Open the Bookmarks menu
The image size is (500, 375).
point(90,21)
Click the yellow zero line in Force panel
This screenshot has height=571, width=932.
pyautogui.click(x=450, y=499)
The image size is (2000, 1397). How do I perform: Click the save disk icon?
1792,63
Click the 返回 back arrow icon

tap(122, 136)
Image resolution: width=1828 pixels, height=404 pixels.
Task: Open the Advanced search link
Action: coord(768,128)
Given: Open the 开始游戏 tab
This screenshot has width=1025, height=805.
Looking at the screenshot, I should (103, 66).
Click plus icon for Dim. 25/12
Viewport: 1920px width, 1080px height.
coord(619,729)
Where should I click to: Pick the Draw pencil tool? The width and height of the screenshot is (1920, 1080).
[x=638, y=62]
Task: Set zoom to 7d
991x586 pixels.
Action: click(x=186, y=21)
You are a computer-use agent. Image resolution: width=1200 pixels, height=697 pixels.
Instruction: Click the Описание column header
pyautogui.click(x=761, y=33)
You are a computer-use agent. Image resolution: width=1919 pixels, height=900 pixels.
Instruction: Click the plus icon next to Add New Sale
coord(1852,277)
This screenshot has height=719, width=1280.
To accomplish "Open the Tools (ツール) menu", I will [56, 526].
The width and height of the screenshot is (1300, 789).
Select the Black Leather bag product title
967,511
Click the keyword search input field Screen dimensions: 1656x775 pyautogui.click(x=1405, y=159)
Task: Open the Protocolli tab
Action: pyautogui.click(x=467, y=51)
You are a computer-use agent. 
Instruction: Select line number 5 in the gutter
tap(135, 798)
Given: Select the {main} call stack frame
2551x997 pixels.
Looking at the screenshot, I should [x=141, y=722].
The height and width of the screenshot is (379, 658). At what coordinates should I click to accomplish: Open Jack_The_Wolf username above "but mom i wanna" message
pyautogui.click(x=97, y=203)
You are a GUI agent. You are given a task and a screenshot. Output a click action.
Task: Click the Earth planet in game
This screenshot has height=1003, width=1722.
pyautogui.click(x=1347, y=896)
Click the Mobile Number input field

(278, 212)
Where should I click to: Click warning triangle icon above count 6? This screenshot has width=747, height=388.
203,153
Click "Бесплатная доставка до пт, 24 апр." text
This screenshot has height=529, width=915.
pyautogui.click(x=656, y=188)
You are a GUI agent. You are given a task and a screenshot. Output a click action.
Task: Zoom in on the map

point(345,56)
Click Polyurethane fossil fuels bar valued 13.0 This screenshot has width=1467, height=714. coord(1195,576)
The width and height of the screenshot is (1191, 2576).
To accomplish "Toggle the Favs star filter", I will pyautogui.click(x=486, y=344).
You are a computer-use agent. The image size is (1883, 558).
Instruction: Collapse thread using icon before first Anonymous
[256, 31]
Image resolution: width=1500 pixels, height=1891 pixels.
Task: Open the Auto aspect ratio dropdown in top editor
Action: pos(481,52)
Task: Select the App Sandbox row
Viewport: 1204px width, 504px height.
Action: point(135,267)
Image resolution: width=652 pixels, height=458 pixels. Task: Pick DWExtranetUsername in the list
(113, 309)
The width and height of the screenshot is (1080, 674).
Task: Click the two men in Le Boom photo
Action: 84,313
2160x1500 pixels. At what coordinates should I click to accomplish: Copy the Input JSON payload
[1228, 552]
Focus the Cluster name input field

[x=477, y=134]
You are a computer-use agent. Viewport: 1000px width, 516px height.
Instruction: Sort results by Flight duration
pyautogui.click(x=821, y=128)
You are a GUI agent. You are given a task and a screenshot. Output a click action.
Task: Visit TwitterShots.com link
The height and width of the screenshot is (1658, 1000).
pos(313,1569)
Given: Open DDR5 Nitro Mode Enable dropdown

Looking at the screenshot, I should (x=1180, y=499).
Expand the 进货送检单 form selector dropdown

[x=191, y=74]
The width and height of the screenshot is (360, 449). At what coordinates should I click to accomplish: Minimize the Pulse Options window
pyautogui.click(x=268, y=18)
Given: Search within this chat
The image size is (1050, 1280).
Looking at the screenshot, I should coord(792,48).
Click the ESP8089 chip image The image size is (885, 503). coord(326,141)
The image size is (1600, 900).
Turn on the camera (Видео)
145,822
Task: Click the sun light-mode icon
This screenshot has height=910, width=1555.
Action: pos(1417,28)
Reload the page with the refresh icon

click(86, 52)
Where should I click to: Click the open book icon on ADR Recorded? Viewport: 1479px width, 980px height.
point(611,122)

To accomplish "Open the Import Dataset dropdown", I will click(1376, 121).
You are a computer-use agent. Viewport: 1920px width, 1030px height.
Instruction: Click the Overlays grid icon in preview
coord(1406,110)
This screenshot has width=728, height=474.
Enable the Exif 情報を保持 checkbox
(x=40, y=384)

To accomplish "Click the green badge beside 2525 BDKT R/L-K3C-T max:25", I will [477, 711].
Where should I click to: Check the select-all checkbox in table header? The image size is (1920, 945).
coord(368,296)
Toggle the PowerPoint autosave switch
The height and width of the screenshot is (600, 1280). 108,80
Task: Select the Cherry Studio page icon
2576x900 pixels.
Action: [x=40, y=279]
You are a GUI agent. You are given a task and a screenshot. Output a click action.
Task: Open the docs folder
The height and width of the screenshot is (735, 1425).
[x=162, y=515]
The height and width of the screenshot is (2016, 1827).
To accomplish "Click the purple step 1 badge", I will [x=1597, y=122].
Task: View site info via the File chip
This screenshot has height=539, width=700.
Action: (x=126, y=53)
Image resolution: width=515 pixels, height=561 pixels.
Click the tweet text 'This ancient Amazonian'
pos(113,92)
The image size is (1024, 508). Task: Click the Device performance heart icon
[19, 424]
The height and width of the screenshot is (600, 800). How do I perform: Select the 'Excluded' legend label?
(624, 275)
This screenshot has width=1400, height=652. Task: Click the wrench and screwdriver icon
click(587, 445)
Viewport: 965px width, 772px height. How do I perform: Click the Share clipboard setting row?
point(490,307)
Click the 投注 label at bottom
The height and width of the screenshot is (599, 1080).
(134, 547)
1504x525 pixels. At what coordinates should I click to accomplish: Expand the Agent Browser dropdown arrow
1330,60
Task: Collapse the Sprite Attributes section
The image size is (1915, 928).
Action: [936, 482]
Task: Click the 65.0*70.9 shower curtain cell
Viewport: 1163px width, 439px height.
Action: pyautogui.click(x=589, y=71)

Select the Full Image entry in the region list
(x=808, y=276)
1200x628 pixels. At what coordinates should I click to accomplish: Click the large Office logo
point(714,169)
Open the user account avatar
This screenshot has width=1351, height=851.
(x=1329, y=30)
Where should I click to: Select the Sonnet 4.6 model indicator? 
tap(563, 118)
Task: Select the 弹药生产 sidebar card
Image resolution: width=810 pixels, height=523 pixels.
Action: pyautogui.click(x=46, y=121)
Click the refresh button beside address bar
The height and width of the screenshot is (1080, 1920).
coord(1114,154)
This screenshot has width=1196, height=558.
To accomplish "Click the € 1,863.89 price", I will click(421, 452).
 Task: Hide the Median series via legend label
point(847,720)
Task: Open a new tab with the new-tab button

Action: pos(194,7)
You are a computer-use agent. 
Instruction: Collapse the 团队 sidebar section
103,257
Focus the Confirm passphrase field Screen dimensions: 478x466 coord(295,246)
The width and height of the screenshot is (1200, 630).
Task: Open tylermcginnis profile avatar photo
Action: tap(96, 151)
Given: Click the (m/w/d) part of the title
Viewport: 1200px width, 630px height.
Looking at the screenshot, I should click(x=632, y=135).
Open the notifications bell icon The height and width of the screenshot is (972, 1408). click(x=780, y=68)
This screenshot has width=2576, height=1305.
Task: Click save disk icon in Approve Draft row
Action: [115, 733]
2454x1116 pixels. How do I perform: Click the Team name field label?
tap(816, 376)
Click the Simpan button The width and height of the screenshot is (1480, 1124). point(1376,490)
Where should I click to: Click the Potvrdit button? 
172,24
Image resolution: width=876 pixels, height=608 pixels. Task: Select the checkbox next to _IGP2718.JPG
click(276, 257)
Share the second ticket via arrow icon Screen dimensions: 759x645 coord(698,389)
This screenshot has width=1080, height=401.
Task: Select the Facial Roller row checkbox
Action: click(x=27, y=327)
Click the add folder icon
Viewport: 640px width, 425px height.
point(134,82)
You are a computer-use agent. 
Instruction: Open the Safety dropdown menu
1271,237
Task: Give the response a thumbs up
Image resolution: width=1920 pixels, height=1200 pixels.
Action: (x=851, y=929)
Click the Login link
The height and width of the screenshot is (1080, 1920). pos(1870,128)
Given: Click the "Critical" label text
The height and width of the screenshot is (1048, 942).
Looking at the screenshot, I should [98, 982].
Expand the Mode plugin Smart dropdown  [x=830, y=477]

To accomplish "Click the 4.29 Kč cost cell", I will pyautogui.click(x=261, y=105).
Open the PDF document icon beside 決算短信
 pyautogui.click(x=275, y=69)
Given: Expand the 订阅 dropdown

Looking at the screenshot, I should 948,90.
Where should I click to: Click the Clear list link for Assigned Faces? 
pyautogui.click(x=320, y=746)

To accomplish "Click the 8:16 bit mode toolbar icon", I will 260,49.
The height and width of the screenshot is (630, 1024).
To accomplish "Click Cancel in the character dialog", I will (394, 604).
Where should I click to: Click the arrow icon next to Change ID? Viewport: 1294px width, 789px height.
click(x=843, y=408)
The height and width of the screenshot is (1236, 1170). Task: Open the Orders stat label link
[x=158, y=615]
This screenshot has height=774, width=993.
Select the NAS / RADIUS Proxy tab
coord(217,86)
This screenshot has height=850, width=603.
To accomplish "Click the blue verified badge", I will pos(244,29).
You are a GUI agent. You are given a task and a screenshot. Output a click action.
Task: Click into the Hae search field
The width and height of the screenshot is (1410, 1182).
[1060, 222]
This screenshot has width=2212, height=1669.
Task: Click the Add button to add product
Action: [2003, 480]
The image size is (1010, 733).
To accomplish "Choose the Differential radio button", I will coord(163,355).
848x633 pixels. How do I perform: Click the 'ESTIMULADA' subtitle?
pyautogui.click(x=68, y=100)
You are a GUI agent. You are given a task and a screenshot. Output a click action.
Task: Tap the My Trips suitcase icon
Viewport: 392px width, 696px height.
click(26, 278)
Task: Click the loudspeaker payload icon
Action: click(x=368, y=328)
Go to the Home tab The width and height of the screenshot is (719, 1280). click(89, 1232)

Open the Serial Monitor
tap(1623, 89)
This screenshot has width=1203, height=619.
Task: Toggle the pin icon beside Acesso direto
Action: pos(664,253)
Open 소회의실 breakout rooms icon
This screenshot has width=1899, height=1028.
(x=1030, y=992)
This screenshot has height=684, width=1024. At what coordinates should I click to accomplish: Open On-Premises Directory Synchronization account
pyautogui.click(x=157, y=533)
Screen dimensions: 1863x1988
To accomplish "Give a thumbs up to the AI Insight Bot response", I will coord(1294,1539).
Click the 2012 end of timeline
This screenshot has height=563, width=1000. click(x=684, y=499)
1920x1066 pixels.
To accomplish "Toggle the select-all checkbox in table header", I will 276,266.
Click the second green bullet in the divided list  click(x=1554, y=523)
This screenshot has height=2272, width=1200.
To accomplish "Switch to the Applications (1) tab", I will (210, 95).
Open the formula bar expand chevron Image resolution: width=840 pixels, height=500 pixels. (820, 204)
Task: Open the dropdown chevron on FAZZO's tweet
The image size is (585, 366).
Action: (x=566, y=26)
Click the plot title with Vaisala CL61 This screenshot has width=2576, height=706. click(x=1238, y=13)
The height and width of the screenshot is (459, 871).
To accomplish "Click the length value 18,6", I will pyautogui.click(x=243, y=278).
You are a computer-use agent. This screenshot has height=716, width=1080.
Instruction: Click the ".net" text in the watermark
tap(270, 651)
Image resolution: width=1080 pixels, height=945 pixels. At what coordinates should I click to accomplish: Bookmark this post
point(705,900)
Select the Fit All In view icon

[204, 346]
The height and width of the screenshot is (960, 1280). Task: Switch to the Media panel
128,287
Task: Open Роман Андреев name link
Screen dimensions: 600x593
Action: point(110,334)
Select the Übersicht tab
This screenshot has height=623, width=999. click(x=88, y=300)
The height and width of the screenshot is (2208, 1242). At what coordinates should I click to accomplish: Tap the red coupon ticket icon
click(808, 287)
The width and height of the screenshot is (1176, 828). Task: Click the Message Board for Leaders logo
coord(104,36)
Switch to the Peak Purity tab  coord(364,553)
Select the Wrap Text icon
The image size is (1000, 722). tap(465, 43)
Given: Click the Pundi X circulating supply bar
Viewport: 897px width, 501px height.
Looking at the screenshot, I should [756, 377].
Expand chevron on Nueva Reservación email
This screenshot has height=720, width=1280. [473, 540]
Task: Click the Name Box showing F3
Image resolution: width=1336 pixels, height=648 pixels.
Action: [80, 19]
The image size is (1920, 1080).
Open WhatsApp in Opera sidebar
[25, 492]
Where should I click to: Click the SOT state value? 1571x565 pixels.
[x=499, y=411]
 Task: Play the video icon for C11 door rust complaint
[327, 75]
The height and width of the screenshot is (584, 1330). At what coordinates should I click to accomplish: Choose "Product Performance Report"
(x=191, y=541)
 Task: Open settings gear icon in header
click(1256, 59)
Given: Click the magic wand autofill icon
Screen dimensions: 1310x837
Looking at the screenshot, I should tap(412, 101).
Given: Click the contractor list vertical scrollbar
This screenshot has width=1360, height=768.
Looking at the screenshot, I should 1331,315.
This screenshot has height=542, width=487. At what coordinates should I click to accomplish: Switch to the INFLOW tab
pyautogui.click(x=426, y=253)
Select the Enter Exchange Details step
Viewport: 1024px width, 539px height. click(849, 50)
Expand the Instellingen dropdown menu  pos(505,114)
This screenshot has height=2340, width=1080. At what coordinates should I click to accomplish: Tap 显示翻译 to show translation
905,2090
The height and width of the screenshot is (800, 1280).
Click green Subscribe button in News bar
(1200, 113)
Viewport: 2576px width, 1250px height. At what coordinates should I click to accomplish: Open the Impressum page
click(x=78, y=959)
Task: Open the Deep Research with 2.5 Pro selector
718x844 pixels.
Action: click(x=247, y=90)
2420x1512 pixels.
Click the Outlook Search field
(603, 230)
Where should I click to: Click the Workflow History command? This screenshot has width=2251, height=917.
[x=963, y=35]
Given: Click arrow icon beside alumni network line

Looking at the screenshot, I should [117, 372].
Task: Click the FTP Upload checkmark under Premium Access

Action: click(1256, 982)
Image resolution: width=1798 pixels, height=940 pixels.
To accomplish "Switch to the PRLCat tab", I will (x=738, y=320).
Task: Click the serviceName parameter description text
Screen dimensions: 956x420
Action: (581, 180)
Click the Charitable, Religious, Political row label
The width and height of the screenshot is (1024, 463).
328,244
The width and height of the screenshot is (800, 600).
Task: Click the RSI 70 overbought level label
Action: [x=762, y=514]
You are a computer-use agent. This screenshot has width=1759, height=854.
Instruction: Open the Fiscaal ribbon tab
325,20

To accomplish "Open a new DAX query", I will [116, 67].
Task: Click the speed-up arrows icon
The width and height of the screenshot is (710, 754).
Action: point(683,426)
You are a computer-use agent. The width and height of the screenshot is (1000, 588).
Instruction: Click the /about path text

* WHAT IS REQUIRED *
Update the lines starting at the one that has "I will 260,49." and stopping after the one that has "pyautogui.click(x=157, y=533)" by changing "GUI agent" to "screen agent", keeping everything else the same. Return only those lines.

* TASK ANSWER *
To accomplish "Click the 8:16 bit mode toolbar icon", I will 260,49.
The height and width of the screenshot is (630, 1024).
To accomplish "Click Cancel in the character dialog", I will (394, 604).
Where should I click to: Click the arrow icon next to Change ID? Viewport: 1294px width, 789px height.
click(x=843, y=408)
The height and width of the screenshot is (1236, 1170). Task: Open the Orders stat label link
[x=158, y=615]
This screenshot has height=774, width=993.
Select the NAS / RADIUS Proxy tab
coord(217,86)
This screenshot has height=850, width=603.
To accomplish "Click the blue verified badge", I will pos(244,29).
You are a screen agent. You are given a task and a screenshot. Output a click action.
Task: Click into the Hae search field
The width and height of the screenshot is (1410, 1182).
[1060, 222]
This screenshot has width=2212, height=1669.
Task: Click the Add button to add product
Action: [2003, 480]
The image size is (1010, 733).
To accomplish "Choose the Differential radio button", I will coord(163,355).
848x633 pixels. How do I perform: Click the 'ESTIMULADA' subtitle?
pyautogui.click(x=68, y=100)
You are a screen agent. You are given a task and a screenshot. Output a click action.
Task: Tap the My Trips suitcase icon
Viewport: 392px width, 696px height.
click(26, 278)
Task: Click the loudspeaker payload icon
Action: click(x=368, y=328)
Go to the Home tab The width and height of the screenshot is (719, 1280). click(89, 1232)

Open the Serial Monitor
tap(1623, 89)
This screenshot has width=1203, height=619.
Task: Toggle the pin icon beside Acesso direto
Action: pos(664,253)
Open 소회의실 breakout rooms icon
This screenshot has width=1899, height=1028.
(x=1030, y=992)
This screenshot has height=684, width=1024. At what coordinates should I click to accomplish: Open On-Premises Directory Synchronization account
pyautogui.click(x=157, y=533)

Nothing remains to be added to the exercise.